Your kids sound very lucky to spend so much time adventuring outdoors.

DontLookBackInAnger1 · 12/06/2022 19:42

CocoCactus · 12/06/2022 19:37

@ForestFae

Right?! DS1 couldn’t speak at 2 and would bite (he has additional needs and also partially deaf but we didn’t know then), apparently I should have just let him loose in the soft play?! 2 year olds can’t always solve problems without resorting to smacking, hitting, biting and so on. It’s not over the top to make sure no one gets hurt.”

I totally agree. The only thing parents should be doing is making sure no one is hitting and biting etc. Much more challenging with additional needs I’m sure. They should not be adjudicating in toddler arguments. No one should be let loose in soft play, but they should be left to their own devices to learn for themselves about sharing, unless there is some risk of physical harm.

Probably the most ridiculous thing I've heard today.

CocoCactus · 12/06/2022 19:42

MissyB1 · 12/06/2022 19:40

Oh dear…. What we are teaching them is that they are not the centre of the whole world, and that in order to be able to function in society they need to recognise that and accept it.
Dont worry we can spot the kids whose parents don’t believe in making their kids take turns or share - we recognise those children will need extra support to manage it.

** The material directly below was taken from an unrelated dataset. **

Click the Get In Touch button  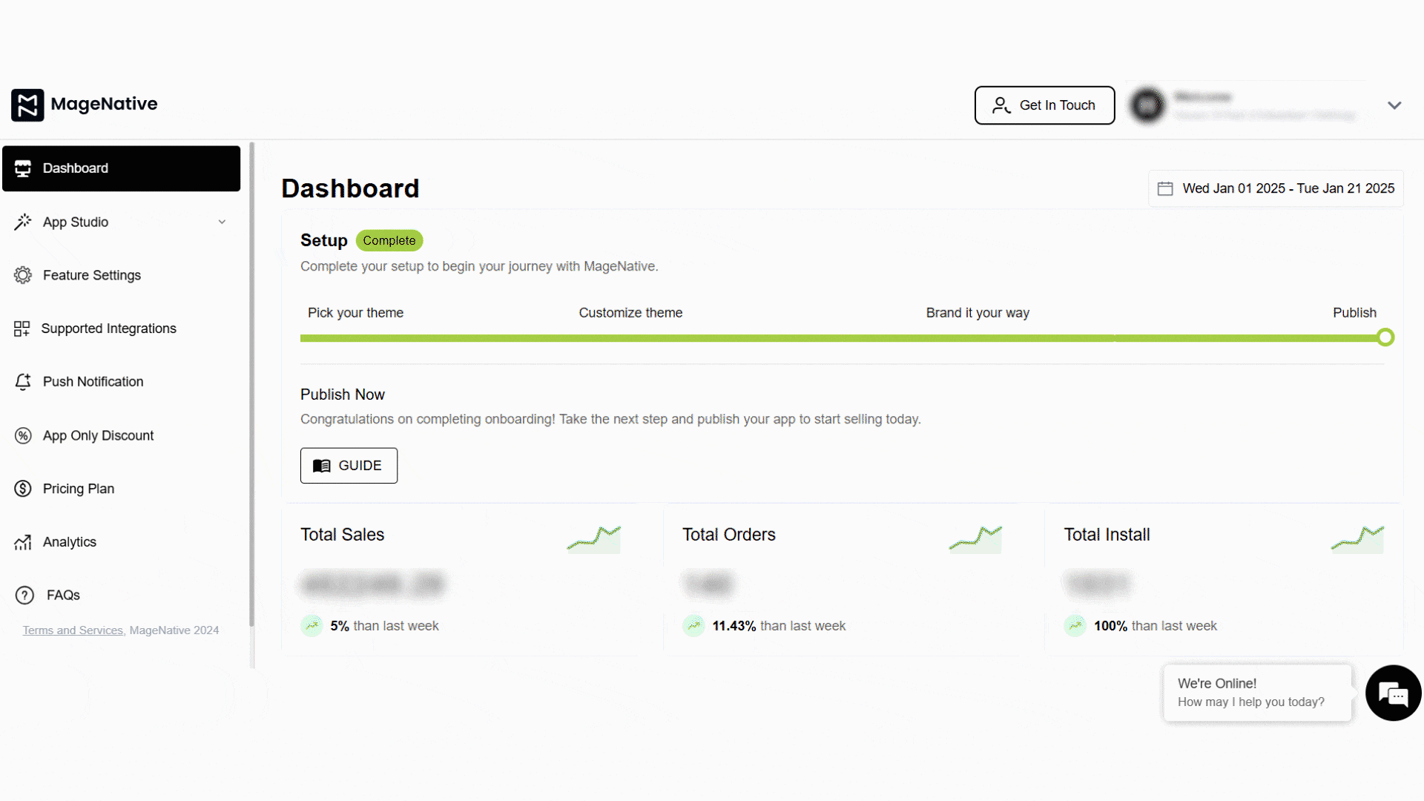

They’ll do a much better job of teaching eachother that than you can. All you’re teaching them is that fairness is something externally imposed, rather than something intrinsic they need to develop for themselves.

ForestFae · 12/06/2022 19:44

CocoCactus · 12/06/2022 19:41

@ForestFae we are in absolute agreement you say “I always have to observe”, this is what the respectful parenting I have been quoting is about. Observing and only stepping in to prevent physical danger.

Your kids sound very lucky to spend so much time adventuring outdoors.

ah right, yeah I agree with that mostly. I generally let my kids out in the wild so to speak, and only tell them they can’t do something if it’s genuinely dangerous (if it’s something minor I’ll usually use natural consequences). I am a bit cagey in soft play but that’s because I’ve seen other kids get aggressive and also my own dc can kick off and meltdown sometimes over things that might seem inconsequential to others

Pumperthepumper · 12/06/2022 19:44

MissyB1 · 12/06/2022 19:40

Oh dear…. What we are teaching them is that they are not the centre of the whole world, and that in order to be able to function in society they need to recognise that and accept it.
Dont worry we can spot the kids whose parents don’t believe in making their kids take turns or share - we recognise those children will need extra support to manage it.

No, you’re not. You’re teaching them adult-defined rules that limit their play (development). Do you know how important play is in the early years?